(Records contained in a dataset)
————————

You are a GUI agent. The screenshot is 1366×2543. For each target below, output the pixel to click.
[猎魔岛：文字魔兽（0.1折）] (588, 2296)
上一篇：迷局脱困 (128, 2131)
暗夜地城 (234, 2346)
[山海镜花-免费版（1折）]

————————

Copy the records above exactly as they appear.

You are a GUI agent. The screenshot is 1366×2543. For each target below, output the pixel to click.
[猎魔岛：文字魔兽（0.1折）] (588, 2296)
上一篇：迷局脱困 (128, 2131)
暗夜地城 (234, 2346)
[山海镜花-免费版（1折）]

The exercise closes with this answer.